Trust me, I’m an Adman! | Simpsons Creative

Trust me, I’m an Adman!
22/07/2010

There was a time when to admit that you worked in advertising was to be regarded as some kind of moral leper, like Orson Wells in the Third Man, prepared to sell lethal ‘penicillin’ to the critically ill if it turned a fast buck. The joke we used to tell against ourselves at the time was ‘Don’t tell my mother I work in advertising, she thinks I play piano in a whorehouse’.

And it’s true that, when cigarette advertising slogans ranged from ‘Just what the doctor ordered’ (L&M cigarettes) to ‘For digestion’s sake’ (Pall Mall), tobacco advertising might fairly have been described as irresponsible, but the industry has since regulated itself to the point that such abuses are rare.

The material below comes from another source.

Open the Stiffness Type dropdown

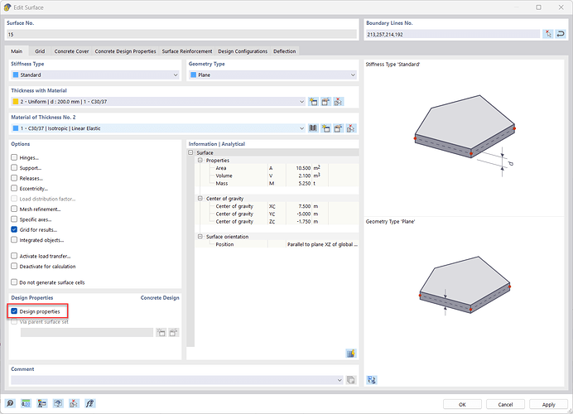point(175,75)
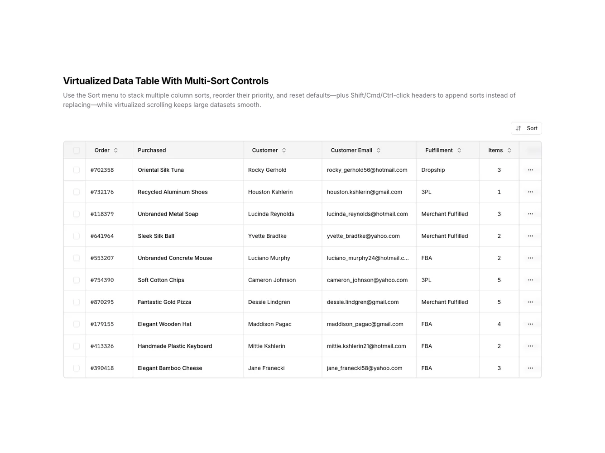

Nowadays, it seems to me that things have come so far that we in the advertising industry are the last bastions of moral restraint in the media. We are policed by ASA with its watchwords of ‘Legal, Decent, Honest and Truthful’, and woe betide the advertiser or his agency that falls foul of them.

For example, the ASA recently rebuked the advertisers of Fairy Power Spray for a commercial endorsed by celebrity chef Ainsley Harriot, which showed him resting his face on a cooker hob and kissing it. Their concern was that children might copy him and burn their lips – like the terrorist trying to blow up a car through the exhaust pipe. Unlikely, but it shows the rigorous restraints under which the industry operates.

By contrast, on-line media can do what it likes, with complete impunity.  Witness the tribute sites that were erected to the memory of murderer Raoul Moat on Facebook, and the refusal of the operators to remove them despite Government pressure. This week the BBC has been urged to review the use of Facebook after users of its Match of the Day site posted offensive comments about World Cup players and presenters.  But is boycott the only option?

In a world where you can be prosecuted for downloading pornographic images from the web, or making an offensive comment on Twitter – like Councillor John Dixon who was reprimanded for calling the Church of Scientology ‘stupid’ – shouldn’t what is sauce for the goose be sauce for the gander? As John Dixon said, “I don’t see why Scientologists should have any greater protection from ridicule than I have as a member of the Liberal Democrats”.

I don’t have anything against Scientologists – or Liberal Democrats for that matter – but I’m with you on that one, John. Come and join us in the advertising profession.  You’ll find us more tolerant, understanding and morally responsible than the lot of them!